First, it is the convening of a national forum in coordination with the UN mission. The condition for participation in it is a belief in a peaceful democratic settlement, a civil state, and the unacceptability of a militaristic state. This forum should promote the holding of parliamentary and presidential elections before the end of this year.

Sputnik: How do you assess the course of the hostilities in the vicinity of the Libyan capital, especially after returning Gharyan city under the GNA’s control?

Fayez al-Sarraj: The position is excellent in all directions. Our forces are perseveringly advancing according to the plans developed by the command.

The reclaiming of Gharyan had a positive moral effect on our forces, and at the same time, led to confusion in the ranks of the aggressor, especially because Gharyan was the centre of the General Headquarters and supply of these forces.

This defeat led to the fact that the aggressor forces increased indiscriminate aerial bombing of Tripoli, which led to civilian casualties and the destruction of civilian objects, thus also causing an increase in the number of people forced to abandon their homes.

Sputnik: Representatives of the Khalifa Haftar’s forces have accused you of having turned to Turkey for militarily and logistic help in the battle for Tripoli. Is that true?

Fayez al-Sarraj: First of all, according to the statement of the representative of the UN mission and other numerous reports, the aggressor forces have received different types of weapons from different states – now well-known to everyone – over the past three years. The aggressor has been motivated to attack Tripoli exactly due to having this huge arsenal.

This is a violation of the United Nations embargo. We have repeatedly warned about it at all international platforms where we took part, demanding an end to this violation, or allow us to arm ourselves.

Now we are protecting ourselves, cooperating with friendly states, acting as we deem necessary to protect our people and the legitimate Government of National Accord.

Sputnik: How are the Tripoli residents living now?
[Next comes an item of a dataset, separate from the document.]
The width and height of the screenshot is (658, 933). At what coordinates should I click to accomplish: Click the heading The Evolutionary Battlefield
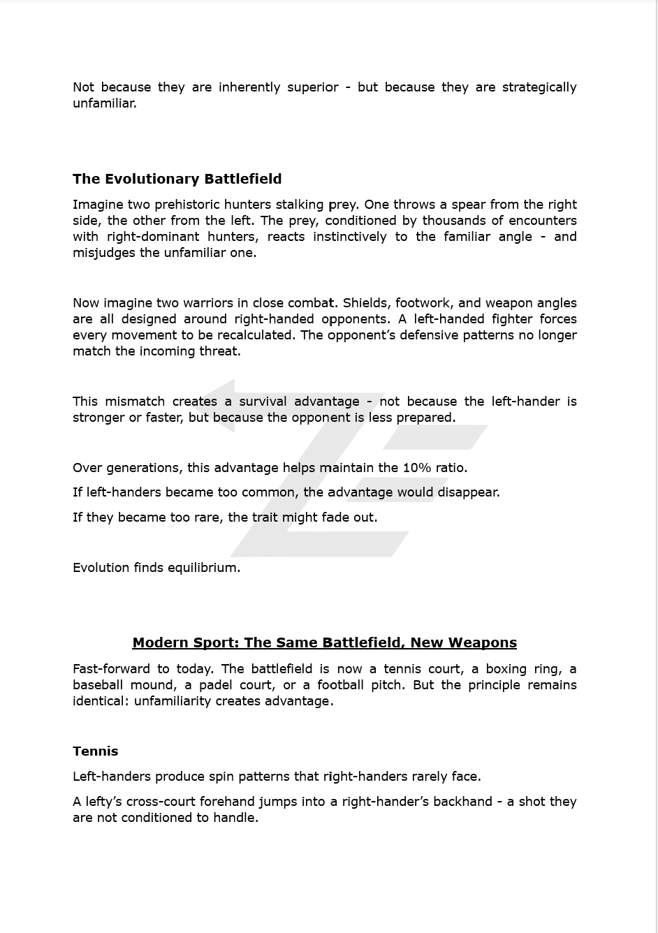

Has the war caused a humanitarian crisis in the city?

Fayez al-Sarraj: The capital lives its usual life; the Ministry of Internal Affairs is successfully implementing a plan for the protection of citizens, as well as public and private property. However, there is an exodus of residents from the areas of clashes on the outskirts of Tripoli. Government agencies are working to meet the needs of internally displaced persons.

Sputnik: Early last month, the media reported on the detention of two Russian citizens in Tripoli on charges of trying to influence future elections. The Russian Foreign Ministry said that it had not received notifications about this from Libyan colleagues.  Could you elaborate on the reasons for their detention and what awaits them in the near future?

Fayez al-Sarraj: We have been informed about this. Now the investigation is being conducted by competent authorities, we are waiting for its completion.

If it is proved that they are not involved in what they are accused of, then they will be released. But if this is not the case, they will be tried fairly. In any case, what we are calling for is the good and humane treatment of the accused, who are considered innocent until proven guilty of their involvement in the crime.

Sputnik: Are there any visits of Libyan officials to Moscow planned for the near future? Or do you now expect Russian diplomats yourself?

Fayez al-Sarraj: Visits by Libyan officials in the Russian Federation were not interrupted. We share with Russia friendly ties and cooperation. We are committed to the development and implementation of previously-concluded agreements, as well as their updating in accordance with current needs.

We hope that Russia will play a positive role in resolving the crisis in Libya. Russia is a great state, and great states are responsible for the preservation of peace and security on the planet. This responsibility obliges it to oppose any aggression, as well as to be ready to intervene in order to attain an equitable world of peace and security.